Feinstaubproduktion. Mangels Alternativen wird das Maisstroh direkt auf den Feldern verbrannt und ganz Nordthailand leidet unter Smog. (Foto: zVg)
Feinstaubproduktion. Mangels Alternativen wird das Maisstroh direkt auf den Feldern verbrannt und ganz Nordthailand leidet unter Smog. (Foto: zVg)

Diese Messwerte zeigen, dass das strikte Abflemmverbot der thailändischen Behörden auch dieses Jahr nicht greift. Dabei wurde eine Belohnung ausgesetzt: Wer illegale Feuer meldet bekommt 5000 Baht (rund 136 Euro / 145 Franken). Dies entspricht dem Mindestlohn für 16 Tage Arbeit. Doch die Feuer lodern weiter. „Die Bauern haben keine andere Wahl“, sagt Michael Shafer von der ‚Warm Heart Foundation‘ im Mae Chaem Distrikt der Provinz Chiang Mai. „Es ist die arme-Leute-Lösung für ein unmögliches Problem: Was tun mit grossen Mengen an Abfall, der viel Arbeit macht, keinen Marktwert hat und das Anpflanzen verunmöglicht? Sie müssen ihn verbrennen.“ Dabei gehen gigantische Mengen an Reis- und Maisstroh in Flammen auf. Shafer schätzt, dass die knapp 50‘000 Einwohner von Mae Chaem 95‘000 Tonnen an Pflanzenabfällen produzieren, die jedes Jahr in Rauch aufgehen. Dabei entstehen knapp 600 Tonnen Feinstaub. Ausserdem werden Ammoniak, Stickstoff, Ozon, Schwefelstoff und anderen Smogbestandteile freigesetzt. Daher ist es wenig verwunderlich, dass das ‚grüne‘ Chiang Mai die höchste Rate an Atemwegserkrankungen von allen Provinzen Thailands aufweist.

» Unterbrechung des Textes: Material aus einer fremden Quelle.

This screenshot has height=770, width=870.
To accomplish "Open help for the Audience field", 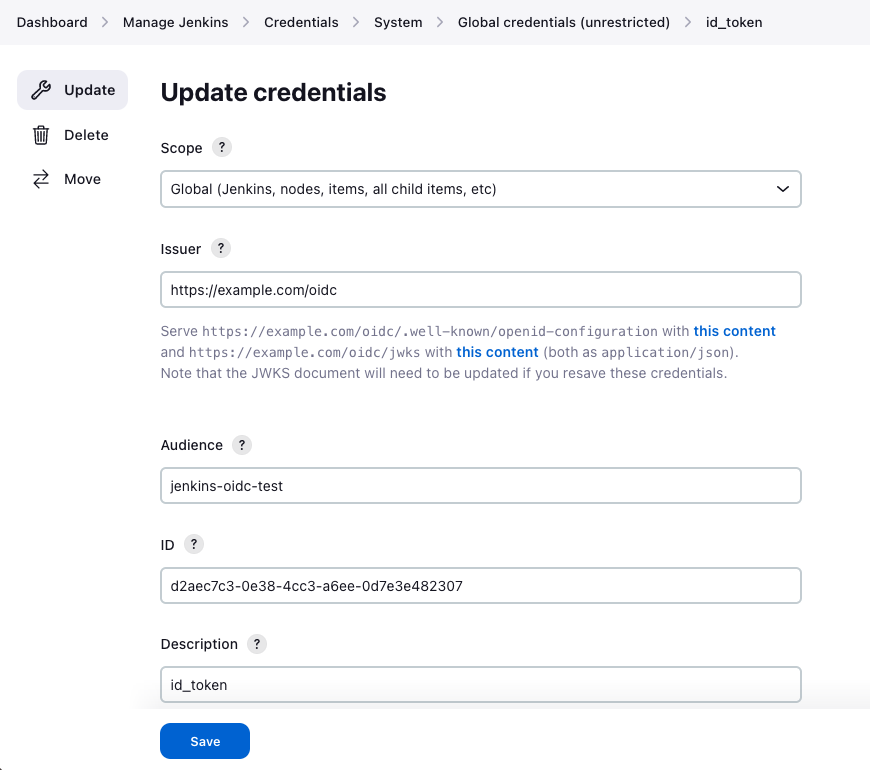I will click(241, 445).
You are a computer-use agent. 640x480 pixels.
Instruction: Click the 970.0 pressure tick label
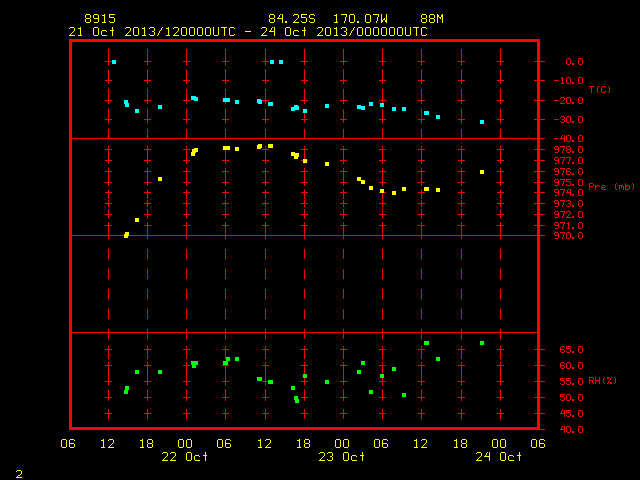568,236
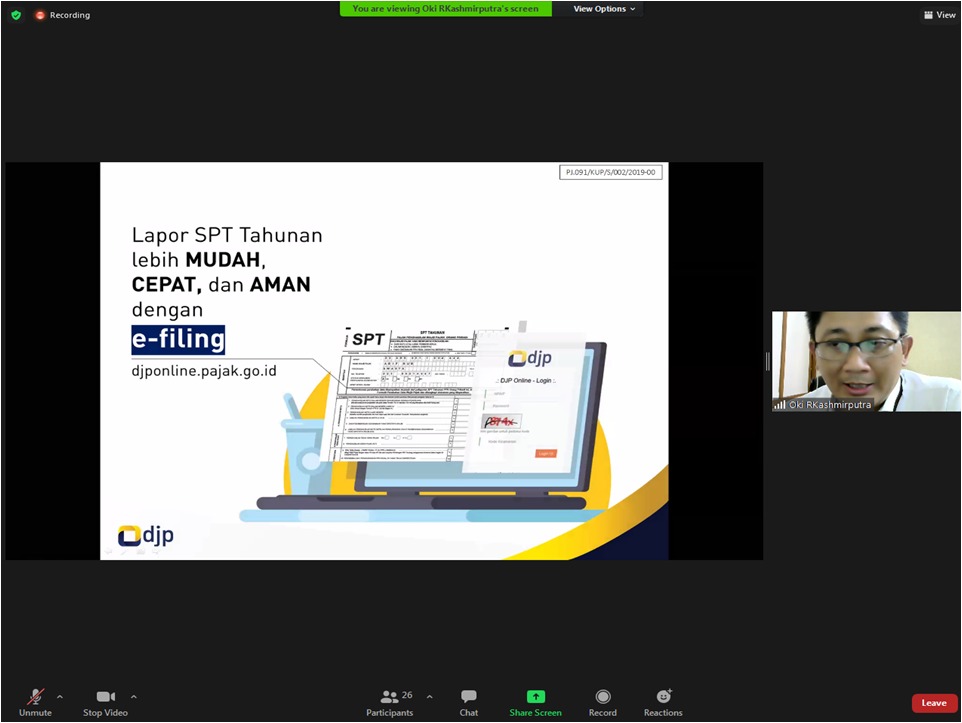Open the Participants panel
962x723 pixels.
pyautogui.click(x=389, y=702)
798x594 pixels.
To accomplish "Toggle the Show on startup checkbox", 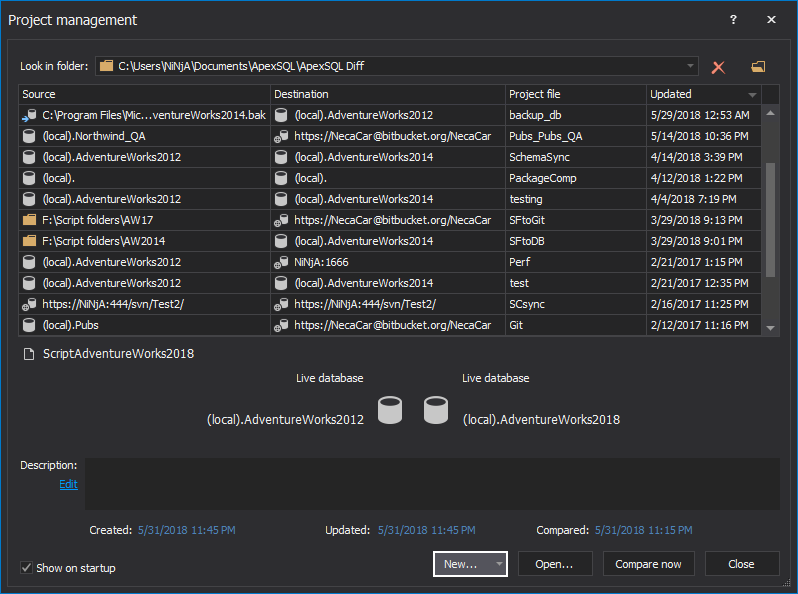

Noch mehr Feinstaub. Auch dieser Berg an Pflanzenabfällen würde ohn das Biokohleprojekt einfach angezündet. (Foto: zVg)
Noch mehr Feinstaub. Auch dieser Berg an Pflanzenabfällen würde ohn das Biokohleprojekt einfach angezündet. (Foto: zVg)

Für Chiang Mais Smogproblem gäbe es aber eine Lösung: Biokohle (auch Pflanzenkohle genannt). Diese kann in einem einfachen Kohlemeiler produziert werden, der aus einem Ölfass und einem Deckel mit Rauchabzug besteht. Der Clou: Im Rauchabzug wird der, bei der Verkohlung (Pyrolyse) entstehende, Rauch ein zweites Mal verbrannt. Dabei gehen die Feinstaubpartikel in Flammen auf und das Resultat ist pures CO2. Ein Meiler bestehend aus einem 200-Liter-Fass kann mit rund 40 Kilo Pflanzenresten befüllt werden. Innert einer Stunde werden diese in zehn bis zwölf Kilo Biokohle transformiert. Eine Familie mit drei bis vier Mitgliedern und zehn dieser Meiler kann so 100 Kilo Kohle pro Stunde produzieren – ein Produkt mit einem Marktwert.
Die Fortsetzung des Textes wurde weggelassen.